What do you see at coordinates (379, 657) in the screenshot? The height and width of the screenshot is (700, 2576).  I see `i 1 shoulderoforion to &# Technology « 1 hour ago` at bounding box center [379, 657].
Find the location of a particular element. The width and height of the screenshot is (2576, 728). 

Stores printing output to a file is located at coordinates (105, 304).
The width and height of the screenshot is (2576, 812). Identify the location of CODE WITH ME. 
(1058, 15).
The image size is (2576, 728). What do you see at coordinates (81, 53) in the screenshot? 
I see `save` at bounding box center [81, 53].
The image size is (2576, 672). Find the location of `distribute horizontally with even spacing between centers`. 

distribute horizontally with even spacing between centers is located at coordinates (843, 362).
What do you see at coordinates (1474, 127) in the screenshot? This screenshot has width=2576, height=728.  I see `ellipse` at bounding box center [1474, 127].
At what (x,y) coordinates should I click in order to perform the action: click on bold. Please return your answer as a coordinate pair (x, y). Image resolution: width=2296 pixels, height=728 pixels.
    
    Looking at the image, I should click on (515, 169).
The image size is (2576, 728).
• • • •
Copy out every one of the rows above word for word, without changing anything.

-- The solution --
What do you see at coordinates (379, 657) in the screenshot? The height and width of the screenshot is (700, 2576).  I see `i 1 shoulderoforion to &# Technology « 1 hour ago` at bounding box center [379, 657].
Find the location of a particular element. The width and height of the screenshot is (2576, 728). 

Stores printing output to a file is located at coordinates (105, 304).
The width and height of the screenshot is (2576, 812). Identify the location of CODE WITH ME. 
(1058, 15).
The image size is (2576, 728). What do you see at coordinates (81, 53) in the screenshot? 
I see `save` at bounding box center [81, 53].
The image size is (2576, 672). Find the location of `distribute horizontally with even spacing between centers`. 

distribute horizontally with even spacing between centers is located at coordinates (843, 362).
What do you see at coordinates (1474, 127) in the screenshot? This screenshot has width=2576, height=728.  I see `ellipse` at bounding box center [1474, 127].
At what (x,y) coordinates should I click in order to perform the action: click on bold. Please return your answer as a coordinate pair (x, y). Image resolution: width=2296 pixels, height=728 pixels.
    
    Looking at the image, I should click on (515, 169).
The image size is (2576, 728).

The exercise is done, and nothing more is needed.